Oil fields of the Brea area, early 1900s
The village of Olinda was founded in present-day Carbon Canyon at the beginning
of the 19th century and many entrepreneurs came to the area searching for
"black gold" (petroleum). In 1894, the owner of the land, Abel Stearns,
sold 1,200 acres (4.9 km2) to the west of Olinda to the newly-created Union
Oil Company, and by 1898 many nearby hills began sporting wooden oil-drilling
towers on the newly-discovered Brea-Olinda Oil Field. In 1908 the village
of Randolph was founded just south of Brea Canyon for the oil workers and
their families (and named for Epes Randolph, an engineer on the Pacific Electric
Railway). Baseball legend Walter Johnson grew up in Olinda at the turn of
the century where he worked in the surrounding oil fields as a youth.[3]
The villages of Olinda and Randolph grew and merged as the economy boomed,
and on January 19, 1911, the town's map was filed under the new name of Brea,
from the Spanish language word for tar. With a population of 752, Brea was
incorporated on February 23, 1917, as the eighth official city of Orange County.
Future site of La Floresta housing development[4] as seen from the Shell station
at the intersection of Valencia Avenue and Imperial Highway, Diemer water
filtration plant visible in background (Yorba Linda) as well as Chino Hills
State Park
As oil production declined, some agricultural development took place, especially
lemon and orange groves. In 1950 Brea had a population of 3,208. The citrus
groves gave way gradually to industrial parks and residential development.
In 1956, Carl N. Karcher opened the first two Carl's Jr. restaurants in Anaheim,
California and Brea, California.

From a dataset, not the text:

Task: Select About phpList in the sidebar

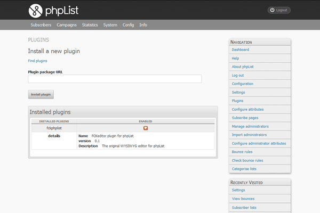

The opening of the Orange Freeway (57) and
the Brea Mall in the 1970s spurred further residential growth, including large
planned developments east of the 57 Freeway in the 1980s, 90s, and 2000s.
In the late 1990s, a 50-acre (200,000 m2) swath of downtown Brea centered
on Brea Boulevard and Birch Street was heavily redeveloped into a shopping
and entertainment area with movie theaters, sidewalk cafes, a live comedy
club from The Improv chain, numerous shops and restaurants, and a weekly farmer's
market. It is locally known and signed as Downtown Brea.